Contudo, isso não a impediu de enfrentar problemas no ambiente de trabalho.

O principal sócio da empresa (Charles Hardy) frequentemente fazia comentários sobre as roupas e elogiava os corpos de suas empregadas. Uma vez, disse a Teresa que ela tinha a bunda de um cavalo de corrida e a aconselhou a jamais usar biquíni, “pois sua bunda é tão grande, que isso causará um eclipse e ninguém mais vai conseguir pegar sol”. Chegou a se aproximar de Teresa e, enquanto chacoalhava o dedo dentro do bolso da calça, disse “eu tenho uma moeda lá no fundo, quer pegá-la para mim?”.

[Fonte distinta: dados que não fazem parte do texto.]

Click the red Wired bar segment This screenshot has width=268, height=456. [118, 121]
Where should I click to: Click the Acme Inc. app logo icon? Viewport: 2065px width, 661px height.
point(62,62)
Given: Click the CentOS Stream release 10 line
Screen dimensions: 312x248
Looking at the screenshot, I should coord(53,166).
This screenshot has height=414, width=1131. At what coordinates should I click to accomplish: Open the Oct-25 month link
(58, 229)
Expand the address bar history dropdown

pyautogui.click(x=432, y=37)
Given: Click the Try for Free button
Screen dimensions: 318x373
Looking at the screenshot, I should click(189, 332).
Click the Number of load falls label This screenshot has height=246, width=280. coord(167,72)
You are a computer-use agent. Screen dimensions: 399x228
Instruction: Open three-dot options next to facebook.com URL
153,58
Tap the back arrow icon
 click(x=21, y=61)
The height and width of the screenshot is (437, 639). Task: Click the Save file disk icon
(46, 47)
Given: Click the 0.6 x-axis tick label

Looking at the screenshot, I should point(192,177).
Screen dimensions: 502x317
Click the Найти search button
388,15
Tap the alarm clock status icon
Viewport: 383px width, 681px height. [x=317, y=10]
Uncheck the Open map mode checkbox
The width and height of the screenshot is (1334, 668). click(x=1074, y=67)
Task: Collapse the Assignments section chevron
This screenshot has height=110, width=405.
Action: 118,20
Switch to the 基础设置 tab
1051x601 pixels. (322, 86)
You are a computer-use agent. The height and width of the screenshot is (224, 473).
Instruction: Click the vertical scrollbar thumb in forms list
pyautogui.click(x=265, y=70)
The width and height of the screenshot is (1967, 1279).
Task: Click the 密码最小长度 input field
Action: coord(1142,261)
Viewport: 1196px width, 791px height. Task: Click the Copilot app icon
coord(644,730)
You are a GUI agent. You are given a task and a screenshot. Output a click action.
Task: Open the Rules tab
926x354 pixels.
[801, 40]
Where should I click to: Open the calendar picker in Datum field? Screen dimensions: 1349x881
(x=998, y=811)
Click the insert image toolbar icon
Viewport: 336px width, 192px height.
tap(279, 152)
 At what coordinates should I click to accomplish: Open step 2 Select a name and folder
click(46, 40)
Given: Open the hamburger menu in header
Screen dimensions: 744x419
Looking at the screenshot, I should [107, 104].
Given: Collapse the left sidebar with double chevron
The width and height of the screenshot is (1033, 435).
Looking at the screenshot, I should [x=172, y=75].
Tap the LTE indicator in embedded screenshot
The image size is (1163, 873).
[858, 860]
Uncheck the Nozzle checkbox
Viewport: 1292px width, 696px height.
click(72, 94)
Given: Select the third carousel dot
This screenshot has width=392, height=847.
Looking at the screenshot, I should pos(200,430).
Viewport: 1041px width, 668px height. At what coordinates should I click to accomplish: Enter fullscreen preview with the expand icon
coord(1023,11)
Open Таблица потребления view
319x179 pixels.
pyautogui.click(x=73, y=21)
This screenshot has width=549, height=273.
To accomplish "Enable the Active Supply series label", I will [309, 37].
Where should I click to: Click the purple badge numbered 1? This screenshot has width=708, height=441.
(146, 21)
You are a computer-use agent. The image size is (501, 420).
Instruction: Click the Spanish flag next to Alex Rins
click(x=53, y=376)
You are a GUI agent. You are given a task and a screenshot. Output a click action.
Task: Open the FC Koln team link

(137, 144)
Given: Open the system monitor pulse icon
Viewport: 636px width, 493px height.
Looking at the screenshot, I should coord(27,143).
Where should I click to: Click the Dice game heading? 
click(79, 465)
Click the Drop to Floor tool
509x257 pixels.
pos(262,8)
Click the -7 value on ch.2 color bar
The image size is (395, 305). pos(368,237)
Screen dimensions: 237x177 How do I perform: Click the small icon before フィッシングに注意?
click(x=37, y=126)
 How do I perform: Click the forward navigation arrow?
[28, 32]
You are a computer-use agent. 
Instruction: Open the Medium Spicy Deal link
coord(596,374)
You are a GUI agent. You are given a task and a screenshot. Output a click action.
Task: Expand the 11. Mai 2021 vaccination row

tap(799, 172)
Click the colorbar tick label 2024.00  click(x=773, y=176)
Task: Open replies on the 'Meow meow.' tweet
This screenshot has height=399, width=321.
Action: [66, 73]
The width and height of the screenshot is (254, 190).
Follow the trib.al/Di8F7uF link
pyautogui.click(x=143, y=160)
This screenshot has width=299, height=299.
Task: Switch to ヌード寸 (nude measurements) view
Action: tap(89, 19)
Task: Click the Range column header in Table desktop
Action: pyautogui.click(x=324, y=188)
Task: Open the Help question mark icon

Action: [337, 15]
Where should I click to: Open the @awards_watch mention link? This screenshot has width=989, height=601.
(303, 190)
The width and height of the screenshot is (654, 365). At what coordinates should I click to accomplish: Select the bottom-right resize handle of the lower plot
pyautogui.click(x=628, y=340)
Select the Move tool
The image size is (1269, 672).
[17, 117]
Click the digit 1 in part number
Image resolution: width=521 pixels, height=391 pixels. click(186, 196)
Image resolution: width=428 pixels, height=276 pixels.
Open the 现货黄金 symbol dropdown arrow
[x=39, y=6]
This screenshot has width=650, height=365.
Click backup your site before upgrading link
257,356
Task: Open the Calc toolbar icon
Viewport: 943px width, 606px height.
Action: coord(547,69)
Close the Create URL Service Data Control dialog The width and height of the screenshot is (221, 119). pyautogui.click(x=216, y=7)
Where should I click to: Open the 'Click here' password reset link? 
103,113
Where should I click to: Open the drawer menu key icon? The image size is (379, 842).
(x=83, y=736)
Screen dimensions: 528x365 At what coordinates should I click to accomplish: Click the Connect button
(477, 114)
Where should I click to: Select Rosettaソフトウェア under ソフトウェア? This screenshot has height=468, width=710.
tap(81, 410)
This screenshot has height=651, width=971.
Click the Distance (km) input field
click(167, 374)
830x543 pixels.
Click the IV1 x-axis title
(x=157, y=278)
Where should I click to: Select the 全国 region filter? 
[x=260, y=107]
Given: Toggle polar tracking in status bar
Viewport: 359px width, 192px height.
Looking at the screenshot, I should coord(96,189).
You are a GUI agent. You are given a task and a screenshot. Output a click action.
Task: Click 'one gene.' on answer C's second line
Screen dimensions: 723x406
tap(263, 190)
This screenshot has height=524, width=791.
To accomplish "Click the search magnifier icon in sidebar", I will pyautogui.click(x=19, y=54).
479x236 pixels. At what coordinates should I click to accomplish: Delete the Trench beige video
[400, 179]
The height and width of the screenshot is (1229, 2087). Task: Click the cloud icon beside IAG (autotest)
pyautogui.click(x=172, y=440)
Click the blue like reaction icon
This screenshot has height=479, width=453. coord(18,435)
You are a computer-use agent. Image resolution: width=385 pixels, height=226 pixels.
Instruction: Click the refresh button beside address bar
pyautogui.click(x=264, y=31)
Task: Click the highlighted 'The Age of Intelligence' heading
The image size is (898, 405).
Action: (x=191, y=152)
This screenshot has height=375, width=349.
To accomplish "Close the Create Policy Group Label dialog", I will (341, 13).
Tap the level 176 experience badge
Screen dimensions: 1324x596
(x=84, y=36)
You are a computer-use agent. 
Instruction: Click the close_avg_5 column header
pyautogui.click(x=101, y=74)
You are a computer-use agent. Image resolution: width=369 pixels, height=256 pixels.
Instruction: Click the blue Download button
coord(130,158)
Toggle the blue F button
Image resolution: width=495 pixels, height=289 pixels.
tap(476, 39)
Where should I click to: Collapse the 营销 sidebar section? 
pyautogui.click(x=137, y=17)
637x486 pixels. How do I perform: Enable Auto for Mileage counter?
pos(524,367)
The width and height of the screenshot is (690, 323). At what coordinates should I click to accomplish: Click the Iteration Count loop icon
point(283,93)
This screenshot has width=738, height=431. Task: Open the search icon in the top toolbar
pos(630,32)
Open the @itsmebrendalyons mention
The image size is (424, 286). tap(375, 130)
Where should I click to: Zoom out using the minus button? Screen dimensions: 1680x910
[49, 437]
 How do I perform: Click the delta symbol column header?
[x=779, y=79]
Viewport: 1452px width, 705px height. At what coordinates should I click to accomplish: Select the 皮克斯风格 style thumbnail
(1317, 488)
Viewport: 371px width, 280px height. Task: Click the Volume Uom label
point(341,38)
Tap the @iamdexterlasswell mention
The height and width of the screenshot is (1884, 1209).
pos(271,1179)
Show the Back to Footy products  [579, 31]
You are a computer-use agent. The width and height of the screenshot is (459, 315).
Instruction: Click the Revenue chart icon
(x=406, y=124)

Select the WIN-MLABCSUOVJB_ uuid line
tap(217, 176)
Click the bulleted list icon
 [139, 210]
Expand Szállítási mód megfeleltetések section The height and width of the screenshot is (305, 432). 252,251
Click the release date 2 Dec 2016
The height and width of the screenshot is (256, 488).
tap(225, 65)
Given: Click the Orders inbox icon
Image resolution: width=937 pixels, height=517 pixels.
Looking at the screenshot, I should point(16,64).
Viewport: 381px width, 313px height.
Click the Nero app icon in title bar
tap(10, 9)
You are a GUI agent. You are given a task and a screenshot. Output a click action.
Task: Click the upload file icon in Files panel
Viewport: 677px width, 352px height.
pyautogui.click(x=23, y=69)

Certa vez, chegou a sugerir que os dois deveriam dar uma volta e negociar aumento de salário num hotel (apesar de, na mesma ocasião, ter diminuído as comissões pagas a Teresa, sob a alegação de que “você faz dinheiro demais para uma mulher”). Charles propositalmente também deixava cair papéis e canetas no chão, e pedia que as mulheres se agachassem para pegar, fazendo comentários sobre qual estilo de decote lhes caía melhor, de acordo com cada tipo de seios. Ele diminuía a temperatura do ar condicionado no escritório, com a finalidade declarada de que aquilo fizesse o formato dos mamilos de suas empregadas aparecerem sobre a blusa.

Em reuniões, Charles por vezes interrompia Teresa dizendo “você é mulher, o que é que você sabe?”. Não raro, mandava que ela calasse a boca e a chamava de burra e idiota.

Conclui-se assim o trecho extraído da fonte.